Render these lines as a JSON list of strings, one string per line, with blank lines omitted and the pictures left out.

>> Start Data

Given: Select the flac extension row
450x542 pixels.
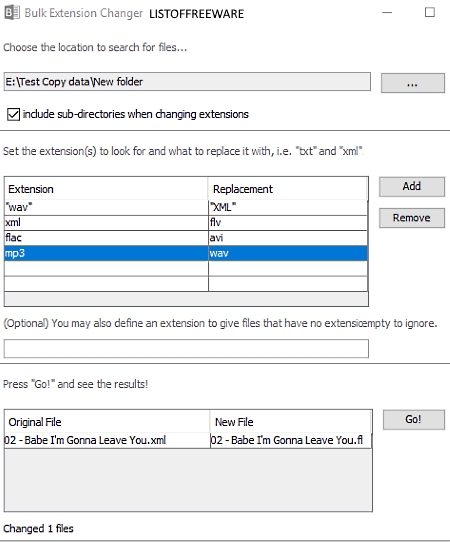Looking at the screenshot, I should [186, 238].
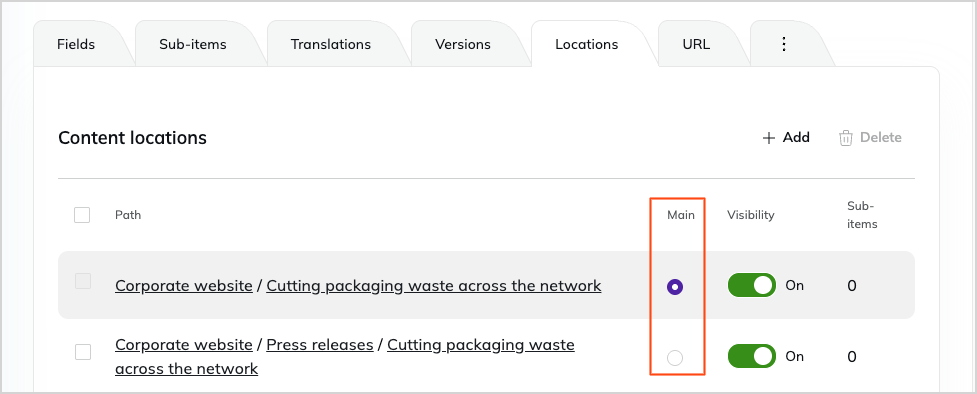Set Press releases location as main
Viewport: 977px width, 394px height.
pos(675,358)
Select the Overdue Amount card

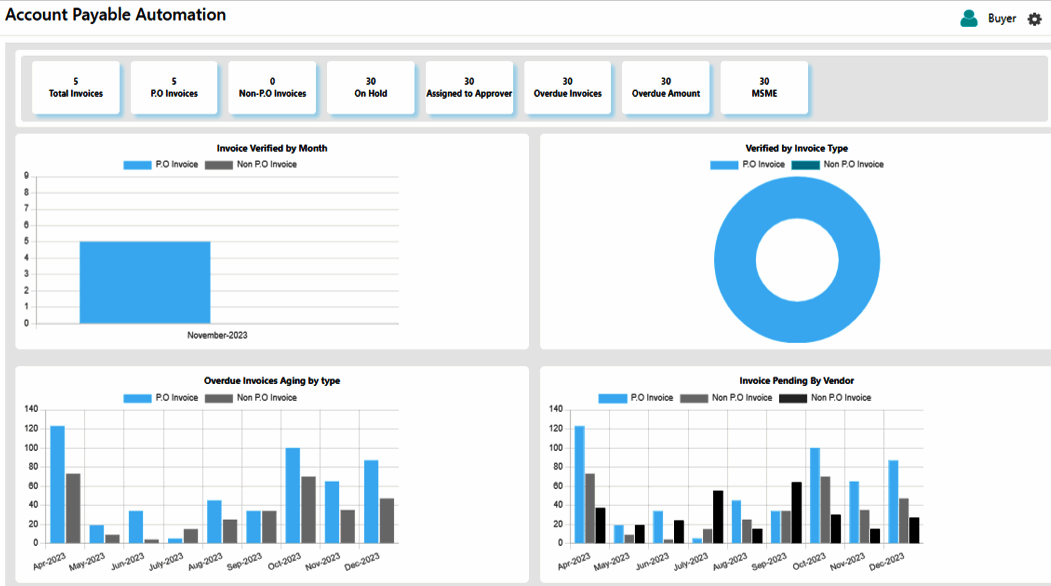666,88
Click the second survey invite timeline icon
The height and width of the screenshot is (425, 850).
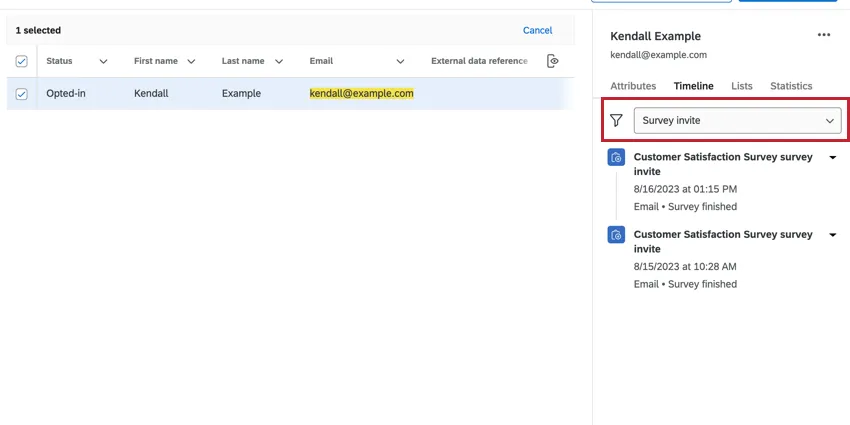click(617, 235)
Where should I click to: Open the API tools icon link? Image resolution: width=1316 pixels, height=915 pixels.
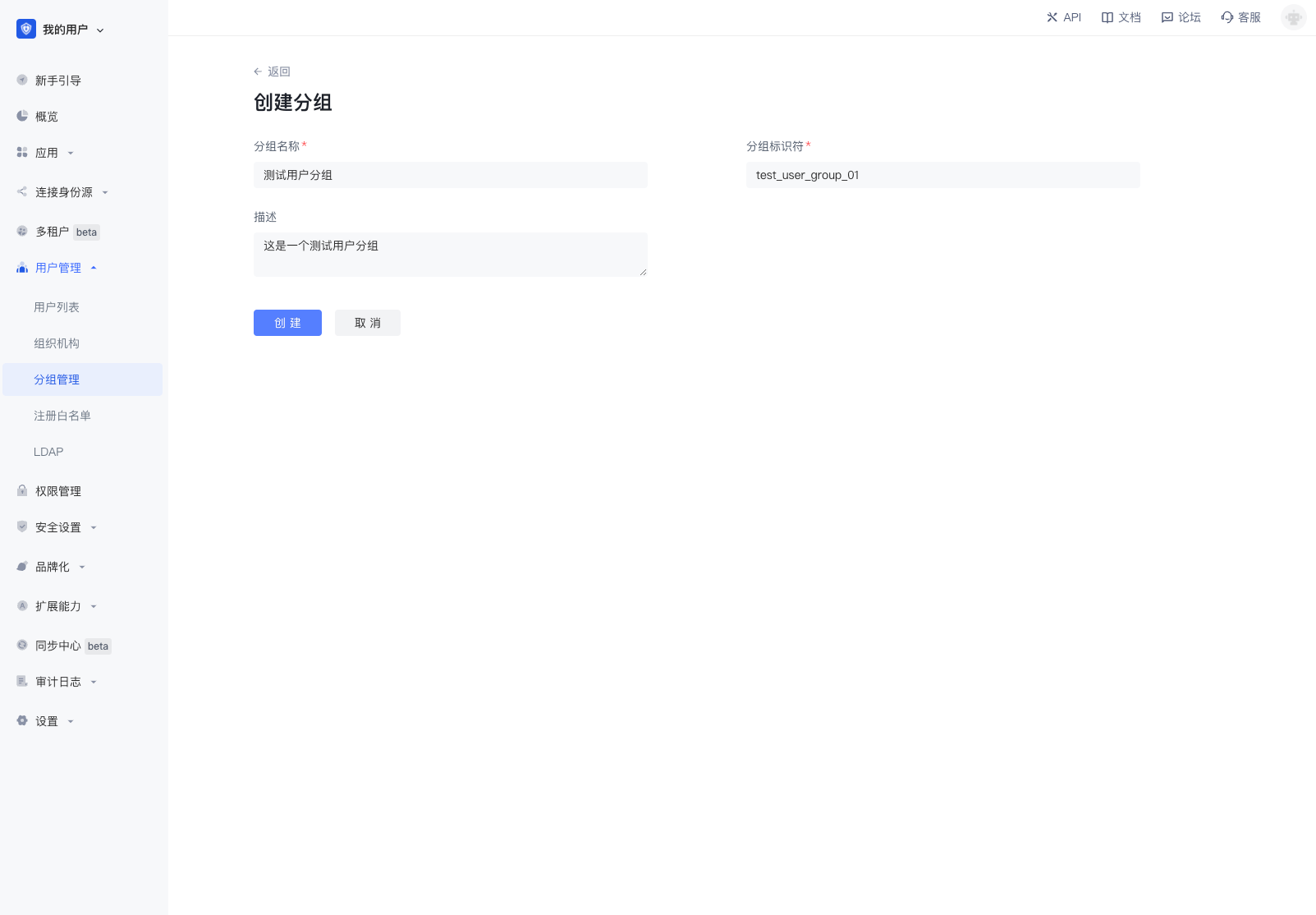(x=1052, y=17)
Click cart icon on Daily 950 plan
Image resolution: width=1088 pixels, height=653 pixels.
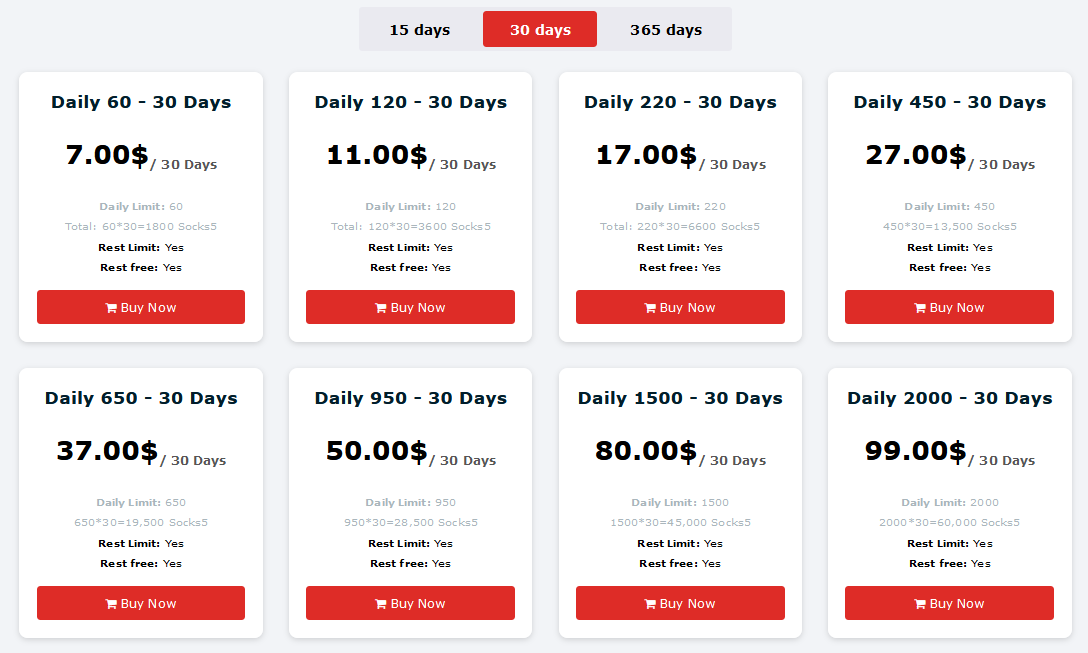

>> End Data

**Solution below**
[
  "Given: Select the flac extension row",
  "450x542 pixels.",
  "Looking at the screenshot, I should [186, 238].",
  "Set Press releases location as main",
  "Viewport: 977px width, 394px height.",
  "pos(675,358)",
  "Select the Overdue Amount card",
  "666,88",
  "Click the second survey invite timeline icon",
  "The height and width of the screenshot is (425, 850).",
  "click(617, 235)",
  "Where should I click to: Open the API tools icon link? Image resolution: width=1316 pixels, height=915 pixels.",
  "(x=1052, y=17)",
  "Click cart icon on Daily 950 plan",
  "Image resolution: width=1088 pixels, height=653 pixels."
]